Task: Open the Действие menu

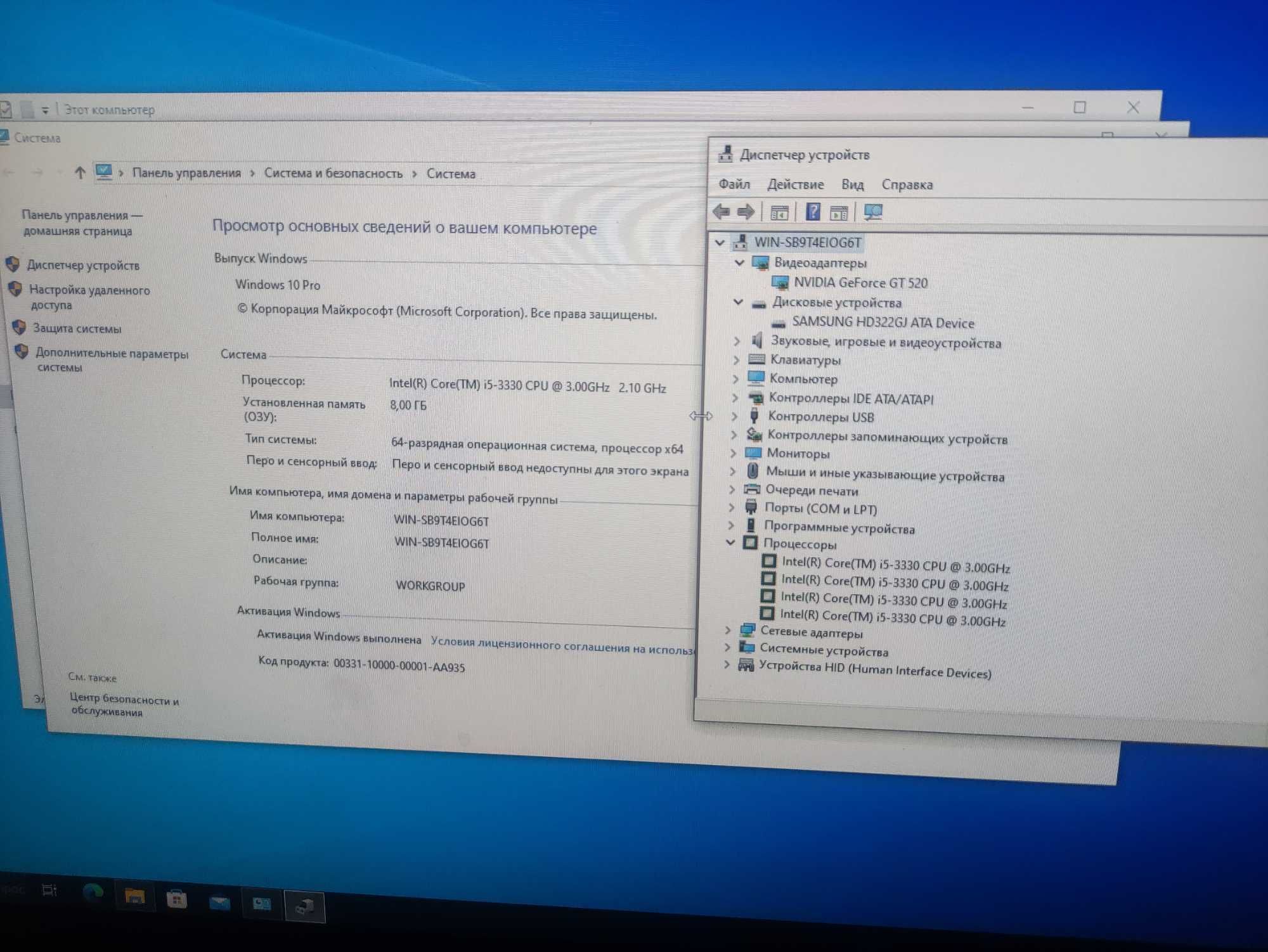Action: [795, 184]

------------------------------------

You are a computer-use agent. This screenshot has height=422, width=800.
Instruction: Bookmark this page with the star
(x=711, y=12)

------------------------------------

Substitute "star button" for "star" in the data, beginning at the line that contains "You are a computer-use" and stopping after the line that contains "(x=711, y=12)", and reproduce only those lines with everything else unchanged.

You are a computer-use agent. This screenshot has height=422, width=800.
Instruction: Bookmark this page with the star button
(x=711, y=12)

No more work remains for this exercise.